## RECORDS FOR PROCESSING
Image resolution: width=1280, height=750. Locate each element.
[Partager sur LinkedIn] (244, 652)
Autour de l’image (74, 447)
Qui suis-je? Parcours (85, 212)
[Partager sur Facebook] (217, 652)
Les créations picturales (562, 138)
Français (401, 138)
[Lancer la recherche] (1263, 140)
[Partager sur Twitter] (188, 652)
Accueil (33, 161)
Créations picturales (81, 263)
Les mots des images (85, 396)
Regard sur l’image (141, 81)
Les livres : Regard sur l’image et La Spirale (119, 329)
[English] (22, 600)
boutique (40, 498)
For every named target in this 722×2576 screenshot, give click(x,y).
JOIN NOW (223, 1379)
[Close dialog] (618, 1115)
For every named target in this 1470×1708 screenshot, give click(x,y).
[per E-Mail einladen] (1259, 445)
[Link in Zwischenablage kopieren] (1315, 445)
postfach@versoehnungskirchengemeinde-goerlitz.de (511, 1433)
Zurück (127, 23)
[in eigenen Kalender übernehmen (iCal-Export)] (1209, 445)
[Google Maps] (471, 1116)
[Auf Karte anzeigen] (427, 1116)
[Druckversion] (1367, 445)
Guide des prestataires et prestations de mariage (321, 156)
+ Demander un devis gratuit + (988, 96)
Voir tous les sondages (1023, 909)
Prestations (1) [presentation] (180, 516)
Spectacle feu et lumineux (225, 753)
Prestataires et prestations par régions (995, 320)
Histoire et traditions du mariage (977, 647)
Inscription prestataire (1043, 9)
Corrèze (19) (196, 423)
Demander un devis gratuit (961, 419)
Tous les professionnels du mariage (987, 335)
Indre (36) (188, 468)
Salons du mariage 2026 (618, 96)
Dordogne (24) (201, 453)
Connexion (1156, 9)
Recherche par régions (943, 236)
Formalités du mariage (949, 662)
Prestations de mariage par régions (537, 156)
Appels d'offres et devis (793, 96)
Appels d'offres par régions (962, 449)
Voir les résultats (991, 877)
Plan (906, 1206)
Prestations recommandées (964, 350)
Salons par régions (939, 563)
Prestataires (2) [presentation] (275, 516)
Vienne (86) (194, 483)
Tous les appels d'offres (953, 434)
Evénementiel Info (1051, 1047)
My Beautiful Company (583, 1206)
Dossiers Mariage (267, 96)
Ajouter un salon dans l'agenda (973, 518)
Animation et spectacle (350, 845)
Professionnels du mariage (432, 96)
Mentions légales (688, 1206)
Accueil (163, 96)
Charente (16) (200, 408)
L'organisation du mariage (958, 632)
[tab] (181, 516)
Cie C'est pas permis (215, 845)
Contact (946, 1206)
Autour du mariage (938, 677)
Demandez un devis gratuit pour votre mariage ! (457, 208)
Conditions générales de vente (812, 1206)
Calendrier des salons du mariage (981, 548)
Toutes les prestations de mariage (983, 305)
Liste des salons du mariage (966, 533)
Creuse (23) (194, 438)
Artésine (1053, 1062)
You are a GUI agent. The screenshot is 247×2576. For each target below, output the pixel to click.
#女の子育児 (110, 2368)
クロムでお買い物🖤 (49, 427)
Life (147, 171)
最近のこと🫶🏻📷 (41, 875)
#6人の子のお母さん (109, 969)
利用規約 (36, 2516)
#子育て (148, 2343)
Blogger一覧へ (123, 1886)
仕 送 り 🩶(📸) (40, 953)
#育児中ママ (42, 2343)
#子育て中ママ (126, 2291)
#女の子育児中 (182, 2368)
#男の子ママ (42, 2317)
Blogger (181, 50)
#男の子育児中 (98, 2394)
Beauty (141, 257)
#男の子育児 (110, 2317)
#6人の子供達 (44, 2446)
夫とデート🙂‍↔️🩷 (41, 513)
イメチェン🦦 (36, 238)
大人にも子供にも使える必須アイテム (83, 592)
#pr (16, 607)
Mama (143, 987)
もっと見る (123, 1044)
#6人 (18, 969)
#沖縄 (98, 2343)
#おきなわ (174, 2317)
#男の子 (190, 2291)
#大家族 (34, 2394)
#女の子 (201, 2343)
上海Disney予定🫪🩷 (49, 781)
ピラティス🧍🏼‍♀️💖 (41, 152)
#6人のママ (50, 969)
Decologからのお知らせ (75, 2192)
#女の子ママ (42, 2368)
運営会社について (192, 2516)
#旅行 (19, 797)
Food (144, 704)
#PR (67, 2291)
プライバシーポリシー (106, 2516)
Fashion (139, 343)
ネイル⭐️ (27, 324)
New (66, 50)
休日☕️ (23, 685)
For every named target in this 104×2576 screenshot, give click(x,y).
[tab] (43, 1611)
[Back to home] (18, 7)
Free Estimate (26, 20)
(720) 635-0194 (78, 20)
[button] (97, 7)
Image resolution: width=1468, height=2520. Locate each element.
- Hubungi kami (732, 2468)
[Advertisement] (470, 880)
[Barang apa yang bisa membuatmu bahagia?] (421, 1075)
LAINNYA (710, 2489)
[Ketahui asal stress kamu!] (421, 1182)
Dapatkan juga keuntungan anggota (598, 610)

## REQUIRED ACTION
Print the material once more, exactly as it appears.

## ANSWER SECTION
Image resolution: width=1280, height=750. Locate each element.
[Partager sur LinkedIn] (244, 652)
Autour de l’image (74, 447)
Qui suis-je? Parcours (85, 212)
[Partager sur Facebook] (217, 652)
Les créations picturales (562, 138)
Français (401, 138)
[Lancer la recherche] (1263, 140)
[Partager sur Twitter] (188, 652)
Accueil (33, 161)
Créations picturales (81, 263)
Les mots des images (85, 396)
Regard sur l’image (141, 81)
Les livres : Regard sur l’image et La Spirale (119, 329)
[English] (22, 600)
boutique (40, 498)
For every named target in this 722×2576 screenshot, give click(x,y).
JOIN NOW (223, 1379)
[Close dialog] (618, 1115)
For every named target in this 1470×1708 screenshot, give click(x,y).
[per E-Mail einladen] (1259, 445)
[Link in Zwischenablage kopieren] (1315, 445)
postfach@versoehnungskirchengemeinde-goerlitz.de (511, 1433)
Zurück (127, 23)
[in eigenen Kalender übernehmen (iCal-Export)] (1209, 445)
[Google Maps] (471, 1116)
[Auf Karte anzeigen] (427, 1116)
[Druckversion] (1367, 445)
Guide des prestataires et prestations de mariage (321, 156)
+ Demander un devis gratuit + (988, 96)
Voir tous les sondages (1023, 909)
Prestations (1) [presentation] (180, 516)
Spectacle feu et lumineux (225, 753)
Prestataires et prestations par régions (995, 320)
Histoire et traditions du mariage (977, 647)
Inscription prestataire (1043, 9)
Corrèze (19) (196, 423)
Demander un devis gratuit (961, 419)
Tous les professionnels du mariage (987, 335)
Indre (36) (188, 468)
Salons du mariage 2026 (618, 96)
Dordogne (24) (201, 453)
Connexion (1156, 9)
Recherche par régions (943, 236)
Formalités du mariage (949, 662)
Prestations de mariage par régions (537, 156)
Appels d'offres et devis (793, 96)
Appels d'offres par régions (962, 449)
Voir les résultats (991, 877)
Plan (906, 1206)
Prestations recommandées (964, 350)
Salons par régions (939, 563)
Prestataires (2) [presentation] (275, 516)
Vienne (86) (194, 483)
Tous les appels d'offres (953, 434)
Evénementiel Info (1051, 1047)
My Beautiful Company (583, 1206)
Dossiers Mariage (267, 96)
Ajouter un salon dans l'agenda (973, 518)
Animation et spectacle (350, 845)
Professionnels du mariage (432, 96)
Mentions légales (688, 1206)
Accueil (163, 96)
Charente (16) (200, 408)
L'organisation du mariage (958, 632)
[tab] (181, 516)
Cie C'est pas permis (215, 845)
Contact (946, 1206)
Autour du mariage (938, 677)
Demandez un devis gratuit pour votre mariage ! (457, 208)
Conditions générales de vente (812, 1206)
Calendrier des salons du mariage (981, 548)
Toutes les prestations de mariage (983, 305)
Liste des salons du mariage (966, 533)
Creuse (23) (194, 438)
Artésine (1053, 1062)
You are a GUI agent. The screenshot is 247×2576. For each target below, output the pixel to click.
#女の子育児 (110, 2368)
クロムでお買い物🖤 (49, 427)
Life (147, 171)
最近のこと🫶🏻📷 (41, 875)
#6人の子のお母さん (109, 969)
利用規約 (36, 2516)
#子育て (148, 2343)
Blogger一覧へ (123, 1886)
仕 送 り 🩶(📸) (40, 953)
#育児中ママ (42, 2343)
#子育て中ママ (126, 2291)
#女の子育児中 (182, 2368)
#男の子ママ (42, 2317)
Blogger (181, 50)
#男の子育児中 (98, 2394)
Beauty (141, 257)
#男の子育児 (110, 2317)
#6人の子供達 (44, 2446)
夫とデート🙂‍↔️🩷 (41, 513)
イメチェン🦦 (36, 238)
大人にも子供にも使える必須アイテム (83, 592)
#pr (16, 607)
Mama (143, 987)
もっと見る (123, 1044)
#6人 (18, 969)
#沖縄 (98, 2343)
#おきなわ (174, 2317)
#男の子 (190, 2291)
#大家族 (34, 2394)
#女の子 (201, 2343)
上海Disney予定🫪🩷 (49, 781)
ピラティス🧍🏼‍♀️💖 (41, 152)
#6人のママ (50, 969)
Decologからのお知らせ (75, 2192)
#女の子ママ (42, 2368)
運営会社について (192, 2516)
#旅行 (19, 797)
Food (144, 704)
#PR (67, 2291)
プライバシーポリシー (106, 2516)
Fashion (139, 343)
ネイル⭐️ (27, 324)
New (66, 50)
休日☕️ (23, 685)
For every named target in this 104×2576 screenshot, give click(x,y).
[tab] (43, 1611)
[Back to home] (18, 7)
Free Estimate (26, 20)
(720) 635-0194 (78, 20)
[button] (97, 7)
Image resolution: width=1468, height=2520. Locate each element.
- Hubungi kami (732, 2468)
[Advertisement] (470, 880)
[Barang apa yang bisa membuatmu bahagia?] (421, 1075)
LAINNYA (710, 2489)
[Ketahui asal stress kamu!] (421, 1182)
Dapatkan juga keuntungan anggota (598, 610)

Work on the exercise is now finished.